**Written task:**
Copy out word for word the stretch of records from the line containing "Task: Click the 放包 forward button" through the line containing "(x=21, y=315)", and leave the pictures out of your copy.

►

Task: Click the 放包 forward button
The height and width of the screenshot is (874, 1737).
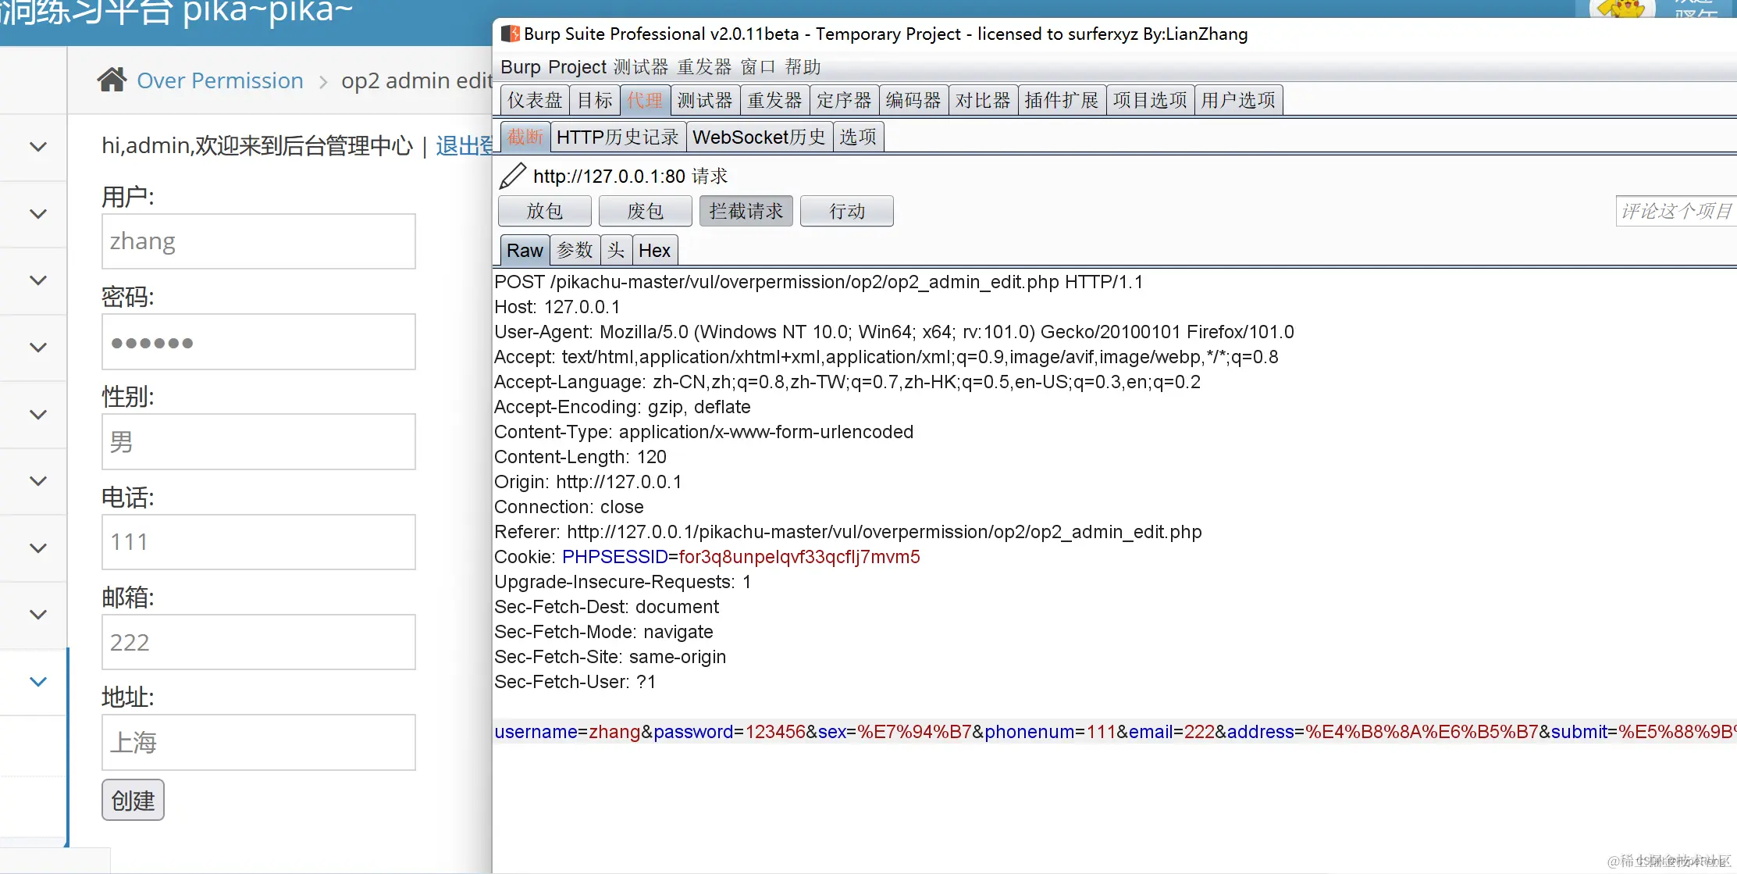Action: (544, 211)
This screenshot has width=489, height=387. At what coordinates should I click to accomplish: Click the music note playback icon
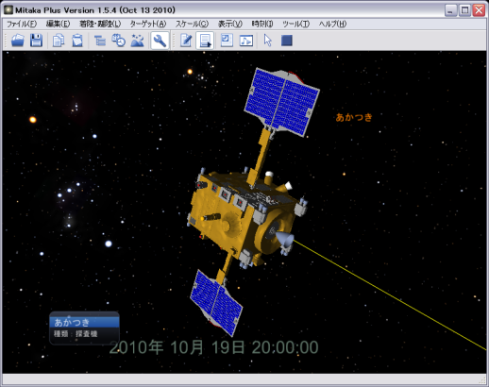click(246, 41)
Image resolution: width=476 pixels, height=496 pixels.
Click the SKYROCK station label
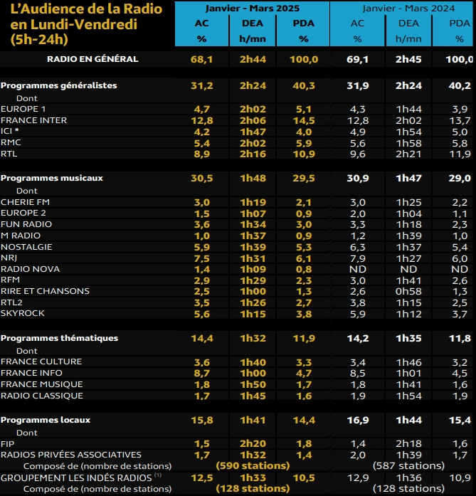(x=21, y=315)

◄
►

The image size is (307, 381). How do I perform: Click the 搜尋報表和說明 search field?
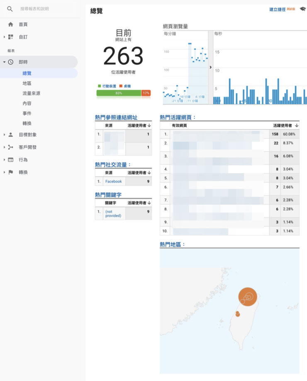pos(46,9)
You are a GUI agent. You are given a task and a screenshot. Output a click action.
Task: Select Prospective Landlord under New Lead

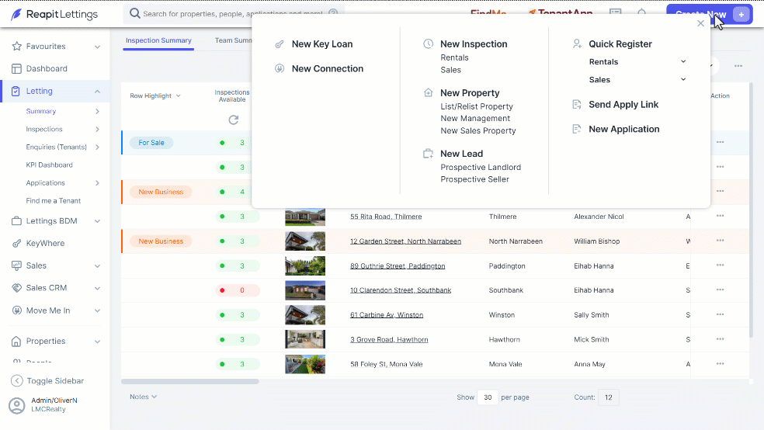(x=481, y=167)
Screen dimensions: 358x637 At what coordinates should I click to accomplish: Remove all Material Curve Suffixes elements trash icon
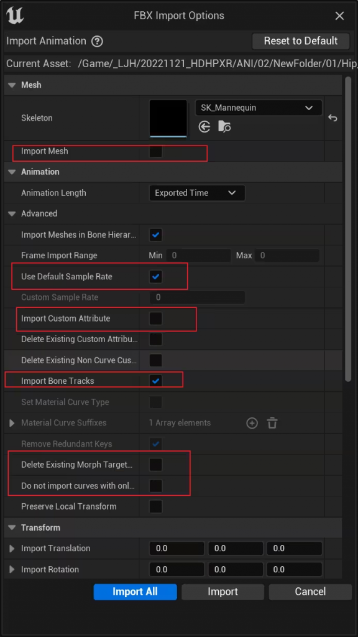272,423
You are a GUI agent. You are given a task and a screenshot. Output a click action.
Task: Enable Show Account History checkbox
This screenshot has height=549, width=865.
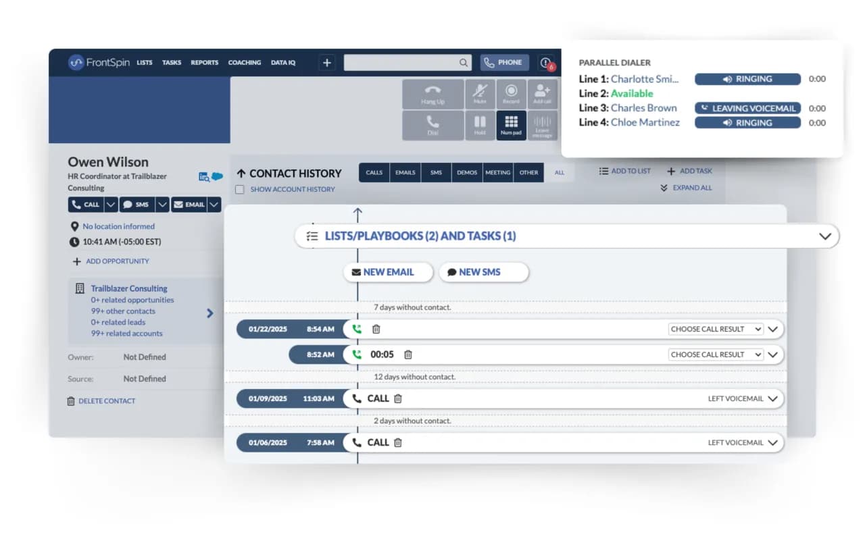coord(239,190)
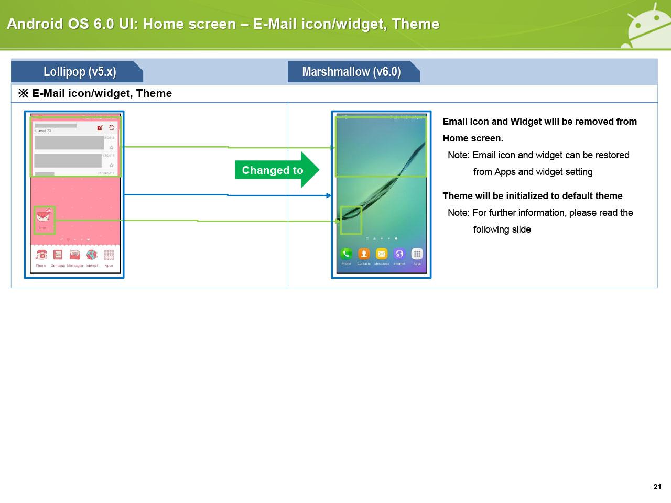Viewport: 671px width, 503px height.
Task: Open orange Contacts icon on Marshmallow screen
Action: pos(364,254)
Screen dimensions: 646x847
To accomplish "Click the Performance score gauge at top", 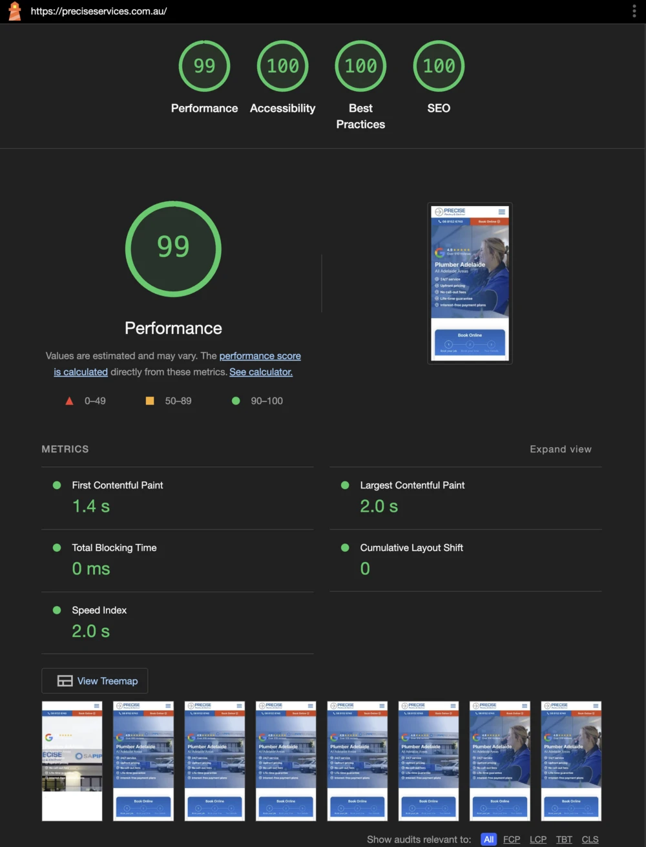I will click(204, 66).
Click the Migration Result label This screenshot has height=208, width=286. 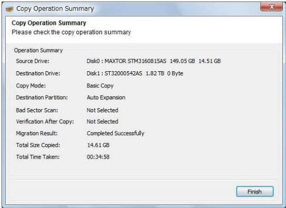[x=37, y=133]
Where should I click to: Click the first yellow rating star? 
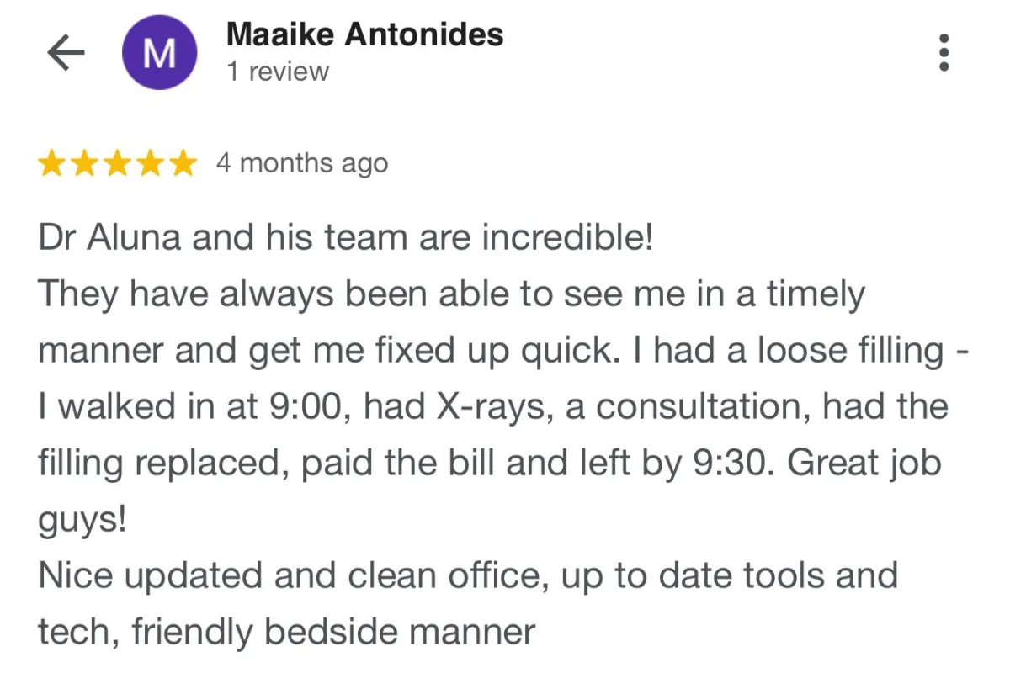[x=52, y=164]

◄
►

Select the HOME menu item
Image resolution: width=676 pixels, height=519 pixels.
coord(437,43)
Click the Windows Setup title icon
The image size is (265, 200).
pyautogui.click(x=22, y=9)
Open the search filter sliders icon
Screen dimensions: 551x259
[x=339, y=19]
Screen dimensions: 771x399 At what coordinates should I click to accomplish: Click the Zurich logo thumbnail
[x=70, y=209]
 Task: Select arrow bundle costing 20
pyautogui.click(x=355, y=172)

◄

**Reply:**
Task: Click the 放包 forward button
The height and width of the screenshot is (874, 1737).
Action: (544, 211)
This screenshot has width=489, height=387. At what coordinates should I click to accomplish: Click the music note playback icon
click(246, 41)
Image resolution: width=476 pixels, height=496 pixels.
Click the SKYROCK station label
(x=21, y=315)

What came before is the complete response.